The groups say that they're not the only ones being stonewalled. Congress, they say, is getting the short end of the stick as well.

"Documents released to plaintiffs by the CIA demonstrate that many within the government itself have been unable to obtain accurate information from the CIA," the groups said. "These documents, which include letters from Members of Congress to the CIA, demonstrate a pattern of withholding information from Congress. In a pointed bipartisan letter on Oct. 16, 2003, then-Chair and Ranking Member of the House Select Committee on Intelligence requested that CIA Director George Tenet provide senior level briefings on the treatment of, and information obtained by, three men known to be held in secret CIA detention, admonishing the CIA by stating that the committee was 'frustrated with the quality of the information' provided in past briefings."
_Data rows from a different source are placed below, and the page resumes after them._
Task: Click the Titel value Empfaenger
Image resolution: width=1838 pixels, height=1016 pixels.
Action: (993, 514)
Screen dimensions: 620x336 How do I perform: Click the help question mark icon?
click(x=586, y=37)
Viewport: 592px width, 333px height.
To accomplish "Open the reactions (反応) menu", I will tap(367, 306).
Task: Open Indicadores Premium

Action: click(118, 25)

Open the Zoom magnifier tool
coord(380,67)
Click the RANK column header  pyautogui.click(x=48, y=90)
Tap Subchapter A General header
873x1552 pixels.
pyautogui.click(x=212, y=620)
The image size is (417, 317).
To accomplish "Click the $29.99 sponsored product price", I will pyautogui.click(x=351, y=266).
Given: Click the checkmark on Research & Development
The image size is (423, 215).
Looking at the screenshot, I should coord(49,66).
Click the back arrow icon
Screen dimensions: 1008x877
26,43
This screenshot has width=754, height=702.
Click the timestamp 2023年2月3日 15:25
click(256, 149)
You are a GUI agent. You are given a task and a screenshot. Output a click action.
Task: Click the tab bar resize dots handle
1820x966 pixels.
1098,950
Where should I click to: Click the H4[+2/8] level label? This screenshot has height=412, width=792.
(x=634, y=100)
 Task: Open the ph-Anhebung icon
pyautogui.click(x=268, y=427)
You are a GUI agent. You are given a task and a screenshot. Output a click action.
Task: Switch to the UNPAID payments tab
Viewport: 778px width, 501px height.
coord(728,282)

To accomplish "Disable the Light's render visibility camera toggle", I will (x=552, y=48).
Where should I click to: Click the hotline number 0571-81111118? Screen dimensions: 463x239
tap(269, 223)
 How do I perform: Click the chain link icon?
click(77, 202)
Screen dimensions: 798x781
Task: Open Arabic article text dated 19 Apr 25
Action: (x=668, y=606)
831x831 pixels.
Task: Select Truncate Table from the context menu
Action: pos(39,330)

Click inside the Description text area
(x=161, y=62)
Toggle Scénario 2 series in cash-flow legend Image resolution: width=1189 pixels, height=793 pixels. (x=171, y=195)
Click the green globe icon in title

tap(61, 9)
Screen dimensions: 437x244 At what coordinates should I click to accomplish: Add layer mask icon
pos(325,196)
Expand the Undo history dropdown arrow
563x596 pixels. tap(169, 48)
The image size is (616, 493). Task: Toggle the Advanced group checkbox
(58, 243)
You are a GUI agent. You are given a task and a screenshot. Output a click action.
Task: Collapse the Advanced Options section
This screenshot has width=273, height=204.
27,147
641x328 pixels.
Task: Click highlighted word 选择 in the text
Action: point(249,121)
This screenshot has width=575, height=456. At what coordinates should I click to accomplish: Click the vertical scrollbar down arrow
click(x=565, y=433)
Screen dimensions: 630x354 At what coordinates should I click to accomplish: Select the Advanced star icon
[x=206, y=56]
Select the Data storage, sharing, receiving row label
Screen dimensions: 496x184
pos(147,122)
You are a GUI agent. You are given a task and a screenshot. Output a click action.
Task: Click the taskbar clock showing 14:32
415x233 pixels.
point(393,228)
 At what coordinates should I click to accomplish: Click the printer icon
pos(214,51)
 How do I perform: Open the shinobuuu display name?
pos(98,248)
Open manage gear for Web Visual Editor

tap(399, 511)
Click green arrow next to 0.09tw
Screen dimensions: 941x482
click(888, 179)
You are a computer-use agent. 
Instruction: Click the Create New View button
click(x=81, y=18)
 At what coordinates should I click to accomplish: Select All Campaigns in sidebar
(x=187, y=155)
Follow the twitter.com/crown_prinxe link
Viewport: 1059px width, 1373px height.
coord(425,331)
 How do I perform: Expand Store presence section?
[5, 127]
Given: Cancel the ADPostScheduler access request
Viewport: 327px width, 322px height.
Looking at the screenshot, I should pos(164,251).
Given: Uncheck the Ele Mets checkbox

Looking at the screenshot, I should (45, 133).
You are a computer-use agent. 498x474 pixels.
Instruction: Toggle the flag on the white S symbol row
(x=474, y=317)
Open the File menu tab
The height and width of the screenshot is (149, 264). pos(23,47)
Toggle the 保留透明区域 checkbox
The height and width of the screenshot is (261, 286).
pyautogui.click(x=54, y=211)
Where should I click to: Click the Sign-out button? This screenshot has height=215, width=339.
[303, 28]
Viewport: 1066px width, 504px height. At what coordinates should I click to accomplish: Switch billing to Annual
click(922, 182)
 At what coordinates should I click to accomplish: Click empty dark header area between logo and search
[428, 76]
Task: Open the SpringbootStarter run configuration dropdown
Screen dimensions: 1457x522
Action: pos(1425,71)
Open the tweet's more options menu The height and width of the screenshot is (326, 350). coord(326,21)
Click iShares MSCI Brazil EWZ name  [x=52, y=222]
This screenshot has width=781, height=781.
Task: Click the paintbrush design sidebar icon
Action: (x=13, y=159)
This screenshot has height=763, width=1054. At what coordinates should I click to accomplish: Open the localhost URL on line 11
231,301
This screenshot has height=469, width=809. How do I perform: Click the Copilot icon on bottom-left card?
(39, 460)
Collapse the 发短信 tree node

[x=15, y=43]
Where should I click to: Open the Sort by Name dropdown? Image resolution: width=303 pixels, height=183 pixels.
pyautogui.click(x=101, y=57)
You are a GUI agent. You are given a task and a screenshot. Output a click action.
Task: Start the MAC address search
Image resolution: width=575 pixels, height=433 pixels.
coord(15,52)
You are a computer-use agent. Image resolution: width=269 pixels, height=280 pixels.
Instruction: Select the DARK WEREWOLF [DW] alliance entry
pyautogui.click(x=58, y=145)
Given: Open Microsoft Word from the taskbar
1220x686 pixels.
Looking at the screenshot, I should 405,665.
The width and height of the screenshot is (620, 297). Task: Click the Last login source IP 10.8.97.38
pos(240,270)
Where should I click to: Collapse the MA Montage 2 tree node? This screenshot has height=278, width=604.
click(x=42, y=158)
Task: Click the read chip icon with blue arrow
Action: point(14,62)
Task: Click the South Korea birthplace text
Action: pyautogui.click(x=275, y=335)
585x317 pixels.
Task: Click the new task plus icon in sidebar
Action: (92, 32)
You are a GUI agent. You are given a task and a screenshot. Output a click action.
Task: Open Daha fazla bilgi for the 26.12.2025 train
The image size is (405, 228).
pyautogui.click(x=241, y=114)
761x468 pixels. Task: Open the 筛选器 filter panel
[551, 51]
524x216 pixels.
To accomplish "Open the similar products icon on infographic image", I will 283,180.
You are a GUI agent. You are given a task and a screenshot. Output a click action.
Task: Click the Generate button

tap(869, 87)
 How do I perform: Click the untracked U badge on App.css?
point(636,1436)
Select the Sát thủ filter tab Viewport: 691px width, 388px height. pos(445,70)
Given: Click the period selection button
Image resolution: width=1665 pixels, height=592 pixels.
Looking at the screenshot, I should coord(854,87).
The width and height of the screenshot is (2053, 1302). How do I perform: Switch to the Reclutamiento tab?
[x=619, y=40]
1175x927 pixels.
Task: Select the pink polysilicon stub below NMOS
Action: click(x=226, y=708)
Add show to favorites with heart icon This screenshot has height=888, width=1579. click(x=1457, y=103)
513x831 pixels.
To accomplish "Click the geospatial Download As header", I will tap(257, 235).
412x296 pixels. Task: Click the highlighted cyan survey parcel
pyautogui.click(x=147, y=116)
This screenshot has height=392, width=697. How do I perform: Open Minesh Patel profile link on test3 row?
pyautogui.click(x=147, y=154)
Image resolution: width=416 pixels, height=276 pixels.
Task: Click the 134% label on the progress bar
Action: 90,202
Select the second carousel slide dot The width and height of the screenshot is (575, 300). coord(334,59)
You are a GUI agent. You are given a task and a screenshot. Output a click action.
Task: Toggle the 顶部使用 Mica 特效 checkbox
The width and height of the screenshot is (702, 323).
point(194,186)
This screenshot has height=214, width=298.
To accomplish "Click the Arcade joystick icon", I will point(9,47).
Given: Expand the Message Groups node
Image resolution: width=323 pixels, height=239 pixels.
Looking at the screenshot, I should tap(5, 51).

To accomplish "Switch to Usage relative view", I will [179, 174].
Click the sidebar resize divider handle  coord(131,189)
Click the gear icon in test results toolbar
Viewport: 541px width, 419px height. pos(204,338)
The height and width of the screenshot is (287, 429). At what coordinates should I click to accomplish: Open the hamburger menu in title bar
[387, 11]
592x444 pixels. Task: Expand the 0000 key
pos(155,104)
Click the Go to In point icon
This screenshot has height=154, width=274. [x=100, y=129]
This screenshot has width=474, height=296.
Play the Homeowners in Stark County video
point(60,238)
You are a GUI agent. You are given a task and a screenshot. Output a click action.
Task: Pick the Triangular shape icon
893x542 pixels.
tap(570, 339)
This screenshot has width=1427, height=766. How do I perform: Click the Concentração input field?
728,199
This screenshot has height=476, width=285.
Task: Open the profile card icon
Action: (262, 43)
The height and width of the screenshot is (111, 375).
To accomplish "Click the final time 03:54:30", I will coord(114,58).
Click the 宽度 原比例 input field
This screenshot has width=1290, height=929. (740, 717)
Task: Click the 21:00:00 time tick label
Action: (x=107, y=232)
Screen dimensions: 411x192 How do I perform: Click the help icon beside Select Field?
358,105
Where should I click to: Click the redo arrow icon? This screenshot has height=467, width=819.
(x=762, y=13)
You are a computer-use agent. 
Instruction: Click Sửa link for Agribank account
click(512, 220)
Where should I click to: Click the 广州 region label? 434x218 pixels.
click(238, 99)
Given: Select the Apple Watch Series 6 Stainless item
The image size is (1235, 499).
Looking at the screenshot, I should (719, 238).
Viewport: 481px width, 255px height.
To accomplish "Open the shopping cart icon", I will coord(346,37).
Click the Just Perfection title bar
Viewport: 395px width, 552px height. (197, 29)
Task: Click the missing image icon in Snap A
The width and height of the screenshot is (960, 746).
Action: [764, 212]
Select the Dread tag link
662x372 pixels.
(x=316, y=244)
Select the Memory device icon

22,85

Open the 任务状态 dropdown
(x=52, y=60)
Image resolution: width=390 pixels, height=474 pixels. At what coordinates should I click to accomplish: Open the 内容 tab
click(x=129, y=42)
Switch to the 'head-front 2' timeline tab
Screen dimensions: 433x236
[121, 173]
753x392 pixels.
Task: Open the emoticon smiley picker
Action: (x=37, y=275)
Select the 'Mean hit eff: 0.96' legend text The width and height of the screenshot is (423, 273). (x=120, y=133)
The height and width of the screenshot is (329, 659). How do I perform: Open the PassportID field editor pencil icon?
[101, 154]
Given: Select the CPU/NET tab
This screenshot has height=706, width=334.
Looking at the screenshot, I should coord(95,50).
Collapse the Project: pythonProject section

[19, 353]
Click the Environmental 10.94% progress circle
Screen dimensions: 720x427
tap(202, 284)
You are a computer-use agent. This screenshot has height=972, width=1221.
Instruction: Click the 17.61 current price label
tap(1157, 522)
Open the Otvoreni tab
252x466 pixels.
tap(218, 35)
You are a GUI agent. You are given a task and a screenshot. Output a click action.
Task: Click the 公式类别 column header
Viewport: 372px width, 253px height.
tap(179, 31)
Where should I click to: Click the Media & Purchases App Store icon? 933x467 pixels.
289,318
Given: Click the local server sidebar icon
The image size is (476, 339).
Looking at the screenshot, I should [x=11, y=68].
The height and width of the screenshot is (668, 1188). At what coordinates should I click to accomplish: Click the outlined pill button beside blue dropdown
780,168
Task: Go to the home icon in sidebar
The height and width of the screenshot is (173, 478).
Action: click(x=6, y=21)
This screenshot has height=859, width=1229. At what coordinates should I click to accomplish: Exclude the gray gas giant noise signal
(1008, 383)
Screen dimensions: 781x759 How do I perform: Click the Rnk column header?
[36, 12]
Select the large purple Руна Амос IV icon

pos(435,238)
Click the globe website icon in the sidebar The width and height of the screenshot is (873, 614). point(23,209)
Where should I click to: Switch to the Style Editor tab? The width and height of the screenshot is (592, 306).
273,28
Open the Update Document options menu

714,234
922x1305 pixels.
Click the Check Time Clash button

“The CIA has employed illegal techniques such as torture, enforced disappearances, and extraordinary rendition,” said Meg Satterthwaite, Director of the NYU IHRC. “It cannot use FOIA exemptions as a shield to hide its violations of U.S. and international law.”

CIA has begun to lose, destroy documents

Two recent reports signal that the agency has begun to destroy evidence of harsh interrogations conducted at US prisons. Last year, the CIA acknowledged it had destroyed videotapes of two interrogations they were asked to provide to the Sept. 11 commission.

Earlier this week, the erstwhile director of interrogations at Guantánamo Bay said records of a prisoner who accused his captors of torturing him had been destroyed.

"Retired general Michael Dunlavey, who supervised Guantánamo for eight months in 2002, tried to locate records on Mohammed al-Qahtani, accused by the US of plotting the 9/11 attacks, but found they had disappeared," the Guardian writes. "The records on al-Qahtani, who was interrogated for 48 days - "were backed up ... after I left, there was a snafu and all was lost."